29—30 октября на непосредственных подступах к Петрограду шли тяжелые бои. Организацию разгрома наступавших войск Керенского—Краснова взял на себя В. И. Ленин 61
. По его рекомендации был создан единый штаб обороны города, в который вошли левый эсер подполковник М. Муравьев, назначенный командующим обороной Петрограда (с ним мы еще встретимся летом 1918 г. на Восточном фронте, но уже и на этом посту он проявлял свои диктаторские замашки), В. Антонов-Овсеенко (его помощник), один из первых офицеров, перешедших на сторону Советской власти, полковник П. Валь-ден (начальник штаба), член большевистской Военной организации К. Еремеев (комиссар). Около 20 тыс. человек вышли на рытье окопов. В короткий срок был создап оборонительный рубеж залив — Нева. Подавление юнкерского мятежа 29 октября облегчило действия штаба обороны Петрограда. К 30 октября в районе Пулково было сосредоточено около 10 тыс. революционных бойцов. У Краснова были 9 казачьих сотен, 18 орудий, бронепоезд. Общая численность «красновской рати» не превышала 1,5 тыс. человек, но она рассчитывала на подход подкреплений. В бою под Пулковом Краснов был разбит и отвел свои части в Гатчину. Делегаты от его казаков сообщили о своем желании начать мирные переговоры......Все теперь казалось Керенскому каким-то странным сном с быстро менявшимися, мелькавшими картинами, которые переворачивала чья-то невидимая рука. Закрыв глаза, он лежал на кушетке в одной из комнат верхнего этажа Гатчинского дворца, напряженно прислушиваясь к неясному гулу, шедшему снизу. Он знал, ему уже сказали, что там идут переговоры красновских казаков с прибывшими в Гатчину большевистскими матросами во главе с П. Дыбенко. Ему были известны и условия: его, Керенского, выдадут в Петроград в обмен на пропуск казаков на Дон с оружием и лошадьми.

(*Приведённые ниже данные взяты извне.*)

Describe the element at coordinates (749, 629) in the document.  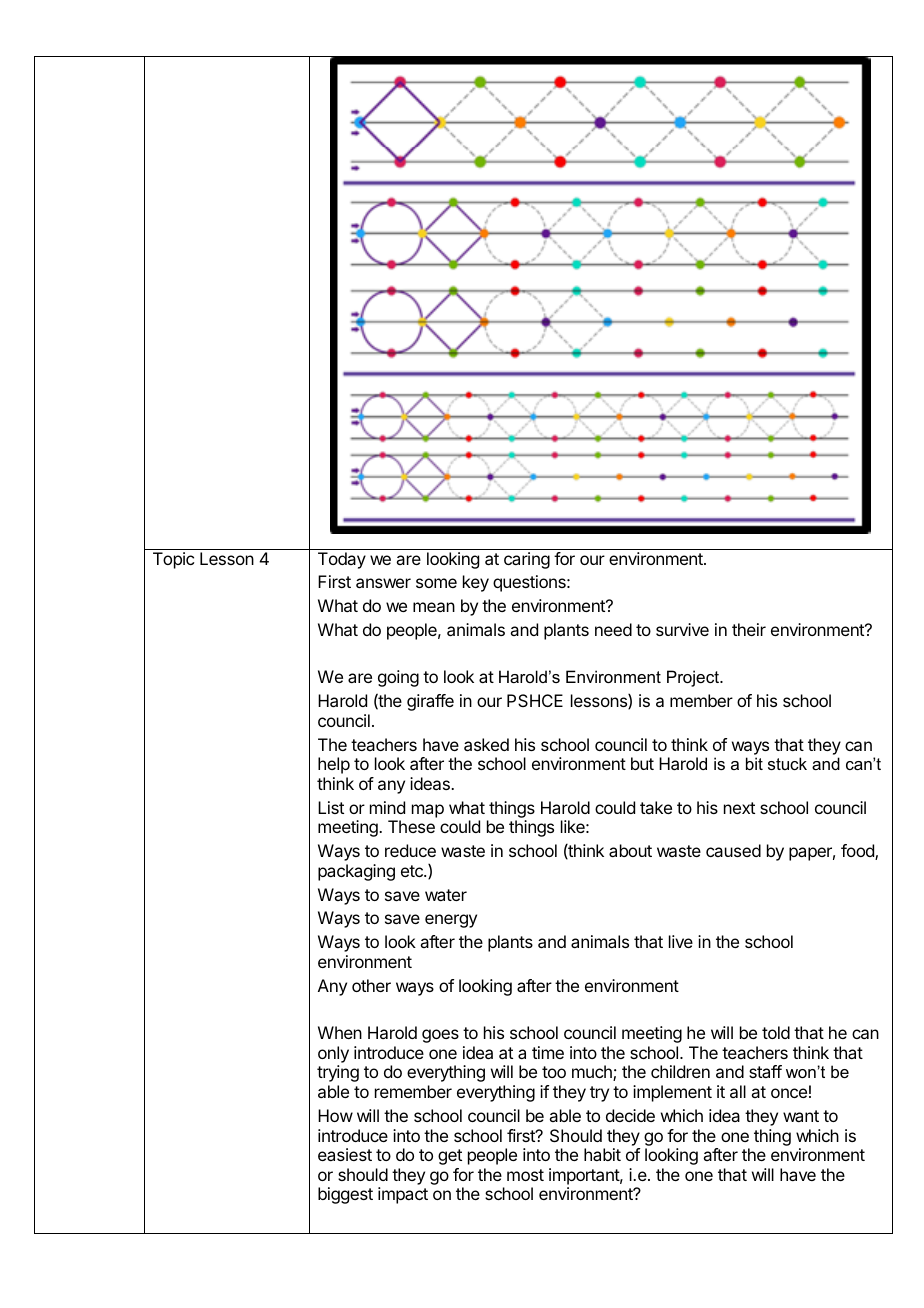
I see `their` at that location.
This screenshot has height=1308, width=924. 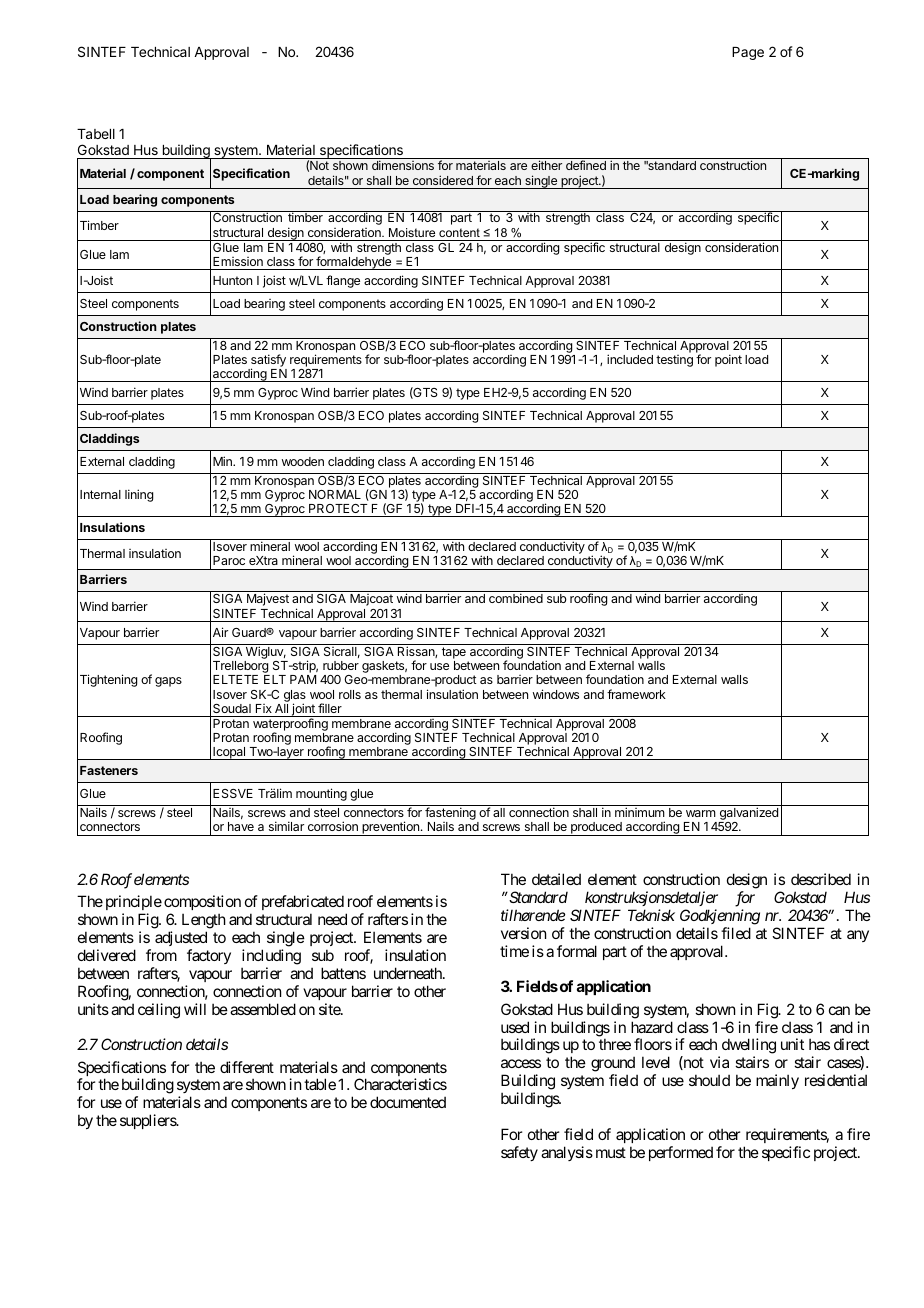 I want to click on satisfy, so click(x=268, y=362).
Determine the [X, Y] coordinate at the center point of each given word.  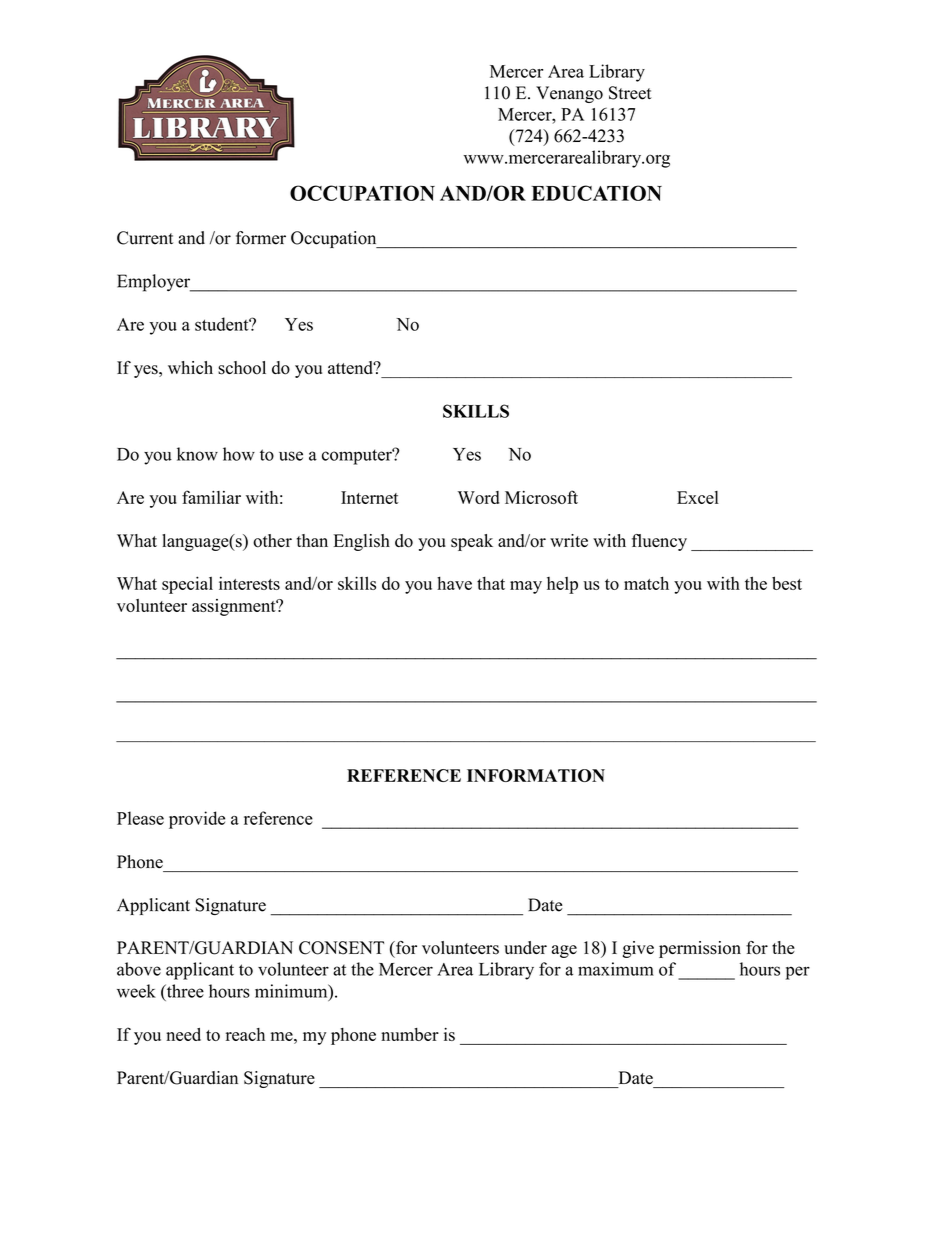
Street [630, 93]
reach [245, 1034]
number [410, 1034]
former [261, 238]
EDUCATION [596, 193]
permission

Состояние было таким же, как несколько дней назад в Пскове, на квартире Барановского. Казалось, невозможно встать, пошевелить рукой. Лежать, неподвижно лежать, проваливаясь в какую-то бездну, в забытье...

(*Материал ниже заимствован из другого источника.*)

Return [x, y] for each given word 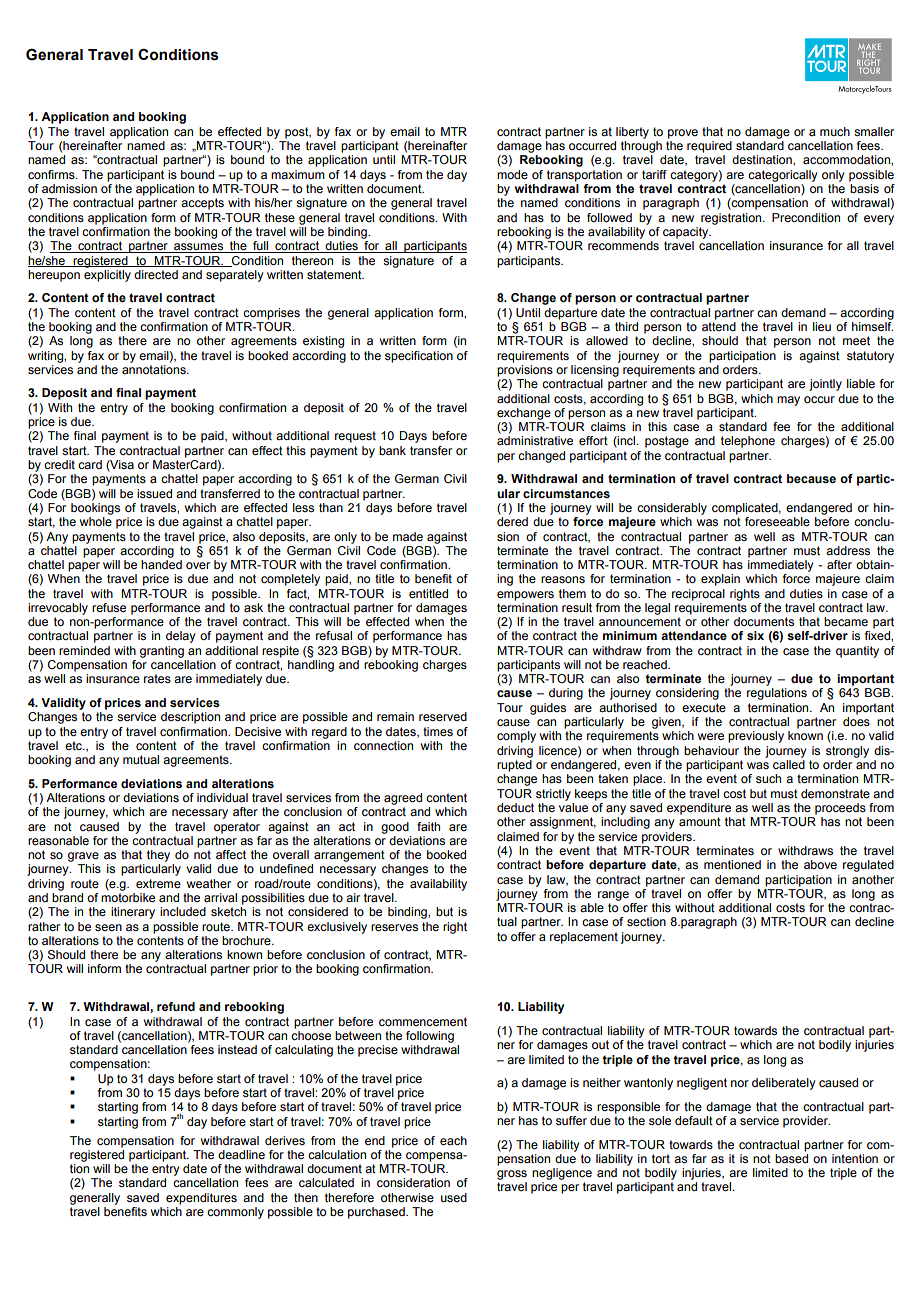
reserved [443, 716]
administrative [535, 440]
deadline [241, 1154]
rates [157, 678]
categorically [782, 176]
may [788, 401]
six [755, 636]
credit [59, 464]
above [820, 864]
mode [512, 174]
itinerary [133, 913]
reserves [394, 927]
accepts [202, 204]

Отворилась дверь. Без стука вошел генерал Краснов. Вежливо, но очень настойчиво заговорил о том, что дела плохи, что Керенскому нужно ехать в Петроград, может быть, даже прямо в Смольный, попытаться договориться. Краснов уверял, что опасности не будет: он даст охрану. Иначе — ни за что нельзя ручаться: имя Керенского вызывает сильное раздражение и озлобление у казаков; в таких условиях невозможно не соглашаться на перемирие, которое предлагают Викжель и большевики. Краснов говорил, что это будет всего лишь тактическим маневром: подойдут пехотные части с фронта и борьба может возобновиться.
В сущности, повторялась псковская «черемисовщина»: тогда Черемисов хотел «сплавить» Керенского в Ставку, теперь Краснов тоже стремился отделаться от него. Керенский слушал апатично, иногда согласно кивая головой. Краснов ушел. В комнате остался только личный секретарь Керенского Н. Виннер. Позднее в своих мемуарах Керенский стремился представить события 1 ноября 1917 г. в Гатчинском дворце чуть ли не в стиле античной трагедии: бывший «властелин» и его молодой преданный «слуга» побратались и решили не сдаваться живыми, покончив самоубийством.